YOUR ASSIGNMENT:
State how many lines in the records below contain the word "computer". Nothing else is needed.

Saved data entries

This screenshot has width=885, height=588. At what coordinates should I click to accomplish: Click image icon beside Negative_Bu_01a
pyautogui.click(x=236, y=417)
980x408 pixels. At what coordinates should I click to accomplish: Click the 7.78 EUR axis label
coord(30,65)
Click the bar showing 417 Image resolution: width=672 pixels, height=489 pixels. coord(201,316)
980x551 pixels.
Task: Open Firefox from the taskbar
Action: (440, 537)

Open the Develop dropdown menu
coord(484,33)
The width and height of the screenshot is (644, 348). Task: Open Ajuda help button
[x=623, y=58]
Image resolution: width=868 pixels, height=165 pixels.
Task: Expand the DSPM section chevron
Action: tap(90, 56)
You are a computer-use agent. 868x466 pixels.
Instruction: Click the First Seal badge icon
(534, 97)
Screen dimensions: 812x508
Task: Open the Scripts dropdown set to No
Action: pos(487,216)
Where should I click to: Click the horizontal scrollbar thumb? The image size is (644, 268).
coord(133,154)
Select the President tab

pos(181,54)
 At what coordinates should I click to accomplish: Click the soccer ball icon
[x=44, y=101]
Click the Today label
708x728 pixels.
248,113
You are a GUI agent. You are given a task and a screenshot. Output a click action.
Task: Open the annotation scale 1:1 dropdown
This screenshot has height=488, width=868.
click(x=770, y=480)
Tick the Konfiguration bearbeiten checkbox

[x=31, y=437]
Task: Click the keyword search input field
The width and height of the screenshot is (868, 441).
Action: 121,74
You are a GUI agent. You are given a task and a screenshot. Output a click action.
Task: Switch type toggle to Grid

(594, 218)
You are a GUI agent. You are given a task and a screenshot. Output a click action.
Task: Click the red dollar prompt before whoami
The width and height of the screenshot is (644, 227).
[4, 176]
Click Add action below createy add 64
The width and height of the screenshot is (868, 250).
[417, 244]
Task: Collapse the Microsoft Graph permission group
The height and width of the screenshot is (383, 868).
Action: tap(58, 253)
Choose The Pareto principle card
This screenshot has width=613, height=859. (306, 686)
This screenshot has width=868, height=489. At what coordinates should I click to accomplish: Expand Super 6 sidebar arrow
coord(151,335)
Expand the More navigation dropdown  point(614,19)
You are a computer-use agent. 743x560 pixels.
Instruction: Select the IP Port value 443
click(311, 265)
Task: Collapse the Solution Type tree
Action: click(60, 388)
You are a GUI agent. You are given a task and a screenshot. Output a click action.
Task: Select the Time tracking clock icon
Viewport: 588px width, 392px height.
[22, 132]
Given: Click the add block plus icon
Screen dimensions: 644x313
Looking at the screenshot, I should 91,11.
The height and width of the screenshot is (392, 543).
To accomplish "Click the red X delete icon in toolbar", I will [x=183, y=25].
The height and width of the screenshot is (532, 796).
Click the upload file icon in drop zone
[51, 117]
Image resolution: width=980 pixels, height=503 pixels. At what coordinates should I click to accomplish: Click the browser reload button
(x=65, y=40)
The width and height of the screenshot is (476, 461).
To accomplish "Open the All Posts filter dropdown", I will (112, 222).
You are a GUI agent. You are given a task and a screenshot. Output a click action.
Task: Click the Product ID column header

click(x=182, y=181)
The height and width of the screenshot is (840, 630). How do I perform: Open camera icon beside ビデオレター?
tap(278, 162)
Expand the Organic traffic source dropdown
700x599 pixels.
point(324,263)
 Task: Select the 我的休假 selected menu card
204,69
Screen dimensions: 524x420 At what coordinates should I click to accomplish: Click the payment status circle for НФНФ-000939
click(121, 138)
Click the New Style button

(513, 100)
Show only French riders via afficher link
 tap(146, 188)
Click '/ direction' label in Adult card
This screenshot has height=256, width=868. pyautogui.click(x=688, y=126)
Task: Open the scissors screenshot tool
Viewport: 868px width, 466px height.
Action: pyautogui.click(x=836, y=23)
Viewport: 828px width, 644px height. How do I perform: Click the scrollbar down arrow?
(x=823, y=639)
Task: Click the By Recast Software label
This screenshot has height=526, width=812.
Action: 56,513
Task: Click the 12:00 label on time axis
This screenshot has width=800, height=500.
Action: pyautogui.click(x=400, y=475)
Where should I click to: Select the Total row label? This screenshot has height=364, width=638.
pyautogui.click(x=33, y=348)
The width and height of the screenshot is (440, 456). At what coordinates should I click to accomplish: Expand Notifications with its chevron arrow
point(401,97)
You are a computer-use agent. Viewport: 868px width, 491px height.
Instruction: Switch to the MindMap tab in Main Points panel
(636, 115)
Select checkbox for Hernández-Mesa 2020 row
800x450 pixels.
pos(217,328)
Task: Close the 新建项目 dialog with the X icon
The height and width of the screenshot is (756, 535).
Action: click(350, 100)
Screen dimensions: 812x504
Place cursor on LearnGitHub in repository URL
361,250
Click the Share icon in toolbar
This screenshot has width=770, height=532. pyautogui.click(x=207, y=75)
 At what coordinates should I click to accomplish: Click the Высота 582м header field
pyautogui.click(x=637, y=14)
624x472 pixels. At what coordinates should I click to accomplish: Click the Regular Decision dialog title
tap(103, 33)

ANSWER TO THE EXERCISE:
3